In it he told me he detected anger in me and a certain dissatisfaction with him. Well yes, good detection, Sherlock. But he also rambled on about insults and damning analyses of his character and this had me wheeling back from my laptop saying: “WTF??” Then it hit me. He was either very buzzed or drunk when he wrote it. Or so angry with me for taking control away from him that his anger overtook him, because there were misspellings everywhere; there was poor grammar and his syntax was so garbled as to need a translator.
But people, here’s the kicker – this is a man who doesn’t get it:
“I will ask for one more email from you.” (huh?)
“It will contain only one thing.” (excuse me?)
“It will be an agreement that we take three weeks so your anger can cool and then maybe we can get together and start again.” (by now I’m snorting, and am not certain whether to reply or not.”
Then, at the bottom, this treasure:
“this will be the last email you receive from me for three weeks that has any content from me in it.” Um – is someone else sending his emails?
YAY! I get three weeks break. But I doubt it. He’s angry and projecting it. He’s angry because he knew I was going to dump him. I would have liked to stay friends, but I don’t know that can happen, not after this last email of his. He’s angry because I found him lacking in some way. So what. We all lack in some way. He certainly found ME lacking and had no compunction about projecting his OWN inadequacies upon ME.

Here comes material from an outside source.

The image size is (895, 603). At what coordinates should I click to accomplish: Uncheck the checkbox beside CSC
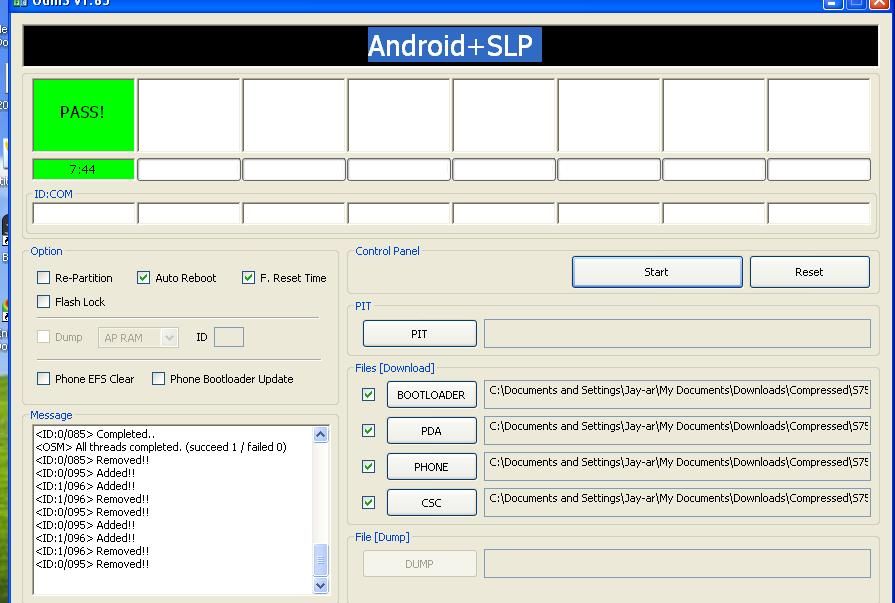pos(369,503)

I replied with one word: “agreed.” He doesn’t know what that means. He thinks I’ve agreed to his controlling, angry and manipulating terms. No, I haven’t. All I’ve done is agreed that if he contacts me after the three week time frame is up I MIGHT respond, and if I DO respond, it will probably be to tell him that we can’t be anything and I will tell him why. He ain’t gonna like it, but at least I will feel I’ve done the right thing. No, I won’t insult him, I won’t disparage his character, and I will make every attempt to use language he can understand, but he won’t understand. He can’t get outside himself enough to get inside someone else’s shoes. He can’t see anything except from his perspective. That’s not going to serve him well.